The Long Lens Vision

The Long Lens Vision
500mm f5.6

I have written before that I am drawn to longer lenses in my photography. Traditional landscape photography especially in the vast expanses of the American West relies on wide angle, short focal length lenses. 50mm can seem quite constrained and so you see 35mm, 28, down to 10mm or 12mm to drink in as much of the landscape as possible.

I can and do use wider lenses but I have developed a long lens eye and vision in my photography which I explain here.

For intimate landscapes my starting point is an old Olympus 135mm f2.8 manual lens for a 35mm film camera. I adapt it to my Fuji GFX 100/50s ii cameras and get a wonderful tool. This is the shortest lens I tend to use regularly. It is very sharp, has excellent contrast and is quite fast for its focal length. It produces images with very nice depth of field and tolerates well being shot wide open. Since it is a lens for a full-frame 35mm sensor I set the camera to crop its larger sensor to 35mm full-frame. I still manage 60 Mpixel images. This avoids vignetting.
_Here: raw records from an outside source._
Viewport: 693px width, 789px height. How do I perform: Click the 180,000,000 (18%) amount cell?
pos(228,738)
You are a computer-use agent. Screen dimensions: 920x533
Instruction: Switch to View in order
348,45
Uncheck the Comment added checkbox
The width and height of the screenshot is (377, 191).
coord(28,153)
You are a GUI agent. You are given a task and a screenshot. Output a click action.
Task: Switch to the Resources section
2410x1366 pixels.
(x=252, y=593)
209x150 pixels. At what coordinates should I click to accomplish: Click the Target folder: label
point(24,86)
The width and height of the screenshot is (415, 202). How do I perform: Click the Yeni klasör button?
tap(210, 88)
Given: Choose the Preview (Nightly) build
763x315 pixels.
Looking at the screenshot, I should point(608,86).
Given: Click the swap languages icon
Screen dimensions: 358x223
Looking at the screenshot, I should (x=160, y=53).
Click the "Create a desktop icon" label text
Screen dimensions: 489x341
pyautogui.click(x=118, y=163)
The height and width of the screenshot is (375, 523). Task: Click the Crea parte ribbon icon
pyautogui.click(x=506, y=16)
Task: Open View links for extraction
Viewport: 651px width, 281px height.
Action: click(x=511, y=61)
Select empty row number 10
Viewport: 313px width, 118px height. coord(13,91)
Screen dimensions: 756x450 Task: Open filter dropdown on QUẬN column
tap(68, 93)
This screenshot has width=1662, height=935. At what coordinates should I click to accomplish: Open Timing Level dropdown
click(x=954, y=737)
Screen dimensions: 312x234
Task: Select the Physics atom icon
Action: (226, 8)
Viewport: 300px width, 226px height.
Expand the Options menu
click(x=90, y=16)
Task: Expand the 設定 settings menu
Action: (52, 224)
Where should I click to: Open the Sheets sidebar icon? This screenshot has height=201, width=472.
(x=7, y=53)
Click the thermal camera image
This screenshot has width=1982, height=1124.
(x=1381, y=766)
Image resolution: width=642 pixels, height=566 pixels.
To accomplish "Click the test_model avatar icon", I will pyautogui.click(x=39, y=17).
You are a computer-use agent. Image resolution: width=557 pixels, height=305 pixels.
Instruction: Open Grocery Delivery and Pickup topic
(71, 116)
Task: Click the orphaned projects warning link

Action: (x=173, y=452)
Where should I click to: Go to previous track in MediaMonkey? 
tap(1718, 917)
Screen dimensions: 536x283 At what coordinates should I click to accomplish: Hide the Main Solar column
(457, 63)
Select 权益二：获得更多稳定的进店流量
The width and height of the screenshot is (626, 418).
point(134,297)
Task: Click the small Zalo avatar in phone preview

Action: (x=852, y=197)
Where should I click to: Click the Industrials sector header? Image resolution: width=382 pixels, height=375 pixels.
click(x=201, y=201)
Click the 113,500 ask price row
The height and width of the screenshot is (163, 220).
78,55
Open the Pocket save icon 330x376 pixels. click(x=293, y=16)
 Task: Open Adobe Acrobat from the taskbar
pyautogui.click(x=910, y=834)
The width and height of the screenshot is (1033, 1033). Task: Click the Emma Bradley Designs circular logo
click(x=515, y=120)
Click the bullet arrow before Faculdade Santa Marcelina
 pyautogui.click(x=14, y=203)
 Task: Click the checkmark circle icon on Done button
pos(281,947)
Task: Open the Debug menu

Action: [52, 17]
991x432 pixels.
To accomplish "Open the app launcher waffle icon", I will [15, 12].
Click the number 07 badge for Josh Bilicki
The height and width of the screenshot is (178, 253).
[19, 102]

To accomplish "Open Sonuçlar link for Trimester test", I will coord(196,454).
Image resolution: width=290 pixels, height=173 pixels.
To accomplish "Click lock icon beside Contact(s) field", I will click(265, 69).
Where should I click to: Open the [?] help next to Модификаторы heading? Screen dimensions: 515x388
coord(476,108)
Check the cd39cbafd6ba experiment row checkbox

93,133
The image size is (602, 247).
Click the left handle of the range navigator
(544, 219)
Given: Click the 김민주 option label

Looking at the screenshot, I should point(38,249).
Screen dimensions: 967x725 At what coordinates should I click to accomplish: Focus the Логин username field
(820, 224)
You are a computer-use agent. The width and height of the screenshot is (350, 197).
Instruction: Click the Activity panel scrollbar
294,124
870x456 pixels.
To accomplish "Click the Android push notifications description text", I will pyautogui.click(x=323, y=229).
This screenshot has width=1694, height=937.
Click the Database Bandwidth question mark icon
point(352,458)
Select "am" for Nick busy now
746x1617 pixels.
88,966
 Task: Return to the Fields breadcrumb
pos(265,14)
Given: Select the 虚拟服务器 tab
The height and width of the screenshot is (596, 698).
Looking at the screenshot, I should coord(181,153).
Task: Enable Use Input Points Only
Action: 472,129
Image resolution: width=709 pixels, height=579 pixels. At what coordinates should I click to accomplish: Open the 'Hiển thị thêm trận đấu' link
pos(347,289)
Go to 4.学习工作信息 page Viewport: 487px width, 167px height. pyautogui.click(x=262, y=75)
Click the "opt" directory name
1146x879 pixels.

(Another tip when shooting 35mm lenses on a medium format sensor is to shoot 65:24 Xpan crop. This avoids the corners and allows the full sensor width with little trouble from vignetting. This is a great setup for larger landscapes.)

I have also used a 150mm f3.5 Mamiya lens in the same service with good result. My first peek into longer lens landscapes came when I coupled the 150mm lens with a 2x tele converter to make a 300mm f7 lens.

300mm gives wonderful reach but the depth of field effects are limited and being slow it needs some extra ISO when shot handheld. The aftermarket teleconverter does not do the Fuji sensor justice and it is probably just as effective to crop the 150mm in terms of image quality.

The 135mm mentioned above is lighter and faster and almost as long and as a result my 150mm combination rarely gets used.

I do get full use of the sensor however with the 150mm lens and my adapter is a shift adapter for my Mamiya lenses. This means I can shift the perspective which adds to the range of compositions available.

My most recent obsession is the GF 500mm f5.6 which being a full autofocus lens is very expensive but also a really fine lens. I shoot it almost exclusively wide open and handheld. Having a long autofocus lens has led me into wildlife photography but the reason I bought it was for landscape work. A very short focal distance of about 9 feet makes it ideal for intimate landscapes as well. It is very light—weight for its length, quite a feat of optics actually.

I suppose the reason I am attracted to these lenses and the type of images I chase is born out of two impulses.

One is to avoid the visual cliches so common in landscape photography; Antelope Canyon’s amazing light caught in a handful of dust thrown by the Navajo guide, Mesa Arch at sunrise with the unseen 30 or so other photographers jostling shoulder to shoulder, some wonky tree in New Zealand in a lake, a yucca on the white sands in New Mexico, the gooseneck bend of the Colorado River. A certain barn in front of the Grand Tetons. You get the idea. Imitating the great photographers and photographs can be a way to learn and I am sure it has its own appeal. It just isn’t my cup of tea.

The other reason is that I tend to see the world this way. My eye wanders across the landscape and after taking it in, I am drawn to small details which I tend to isolate mentally, the tops of peaks, a patch of light in the woods, some area of nice color, the look of light on the surface of a river. For me these are what I remember as the mood or feel of the place. This is what I attempt to capture.

A benefit of this is that I am rarely without subjects to shoot unless I am in some urban area (the urge to capture is strangely diminished there for me) or the light and subject are just too flat.

To be sure I do take wide angle landscapes. Sometimes that is what is demanded. Often they are more snapshots or ones I use to set context for a blog post. But big landscapes are still beautiful even if I often leave them to someone else to capture.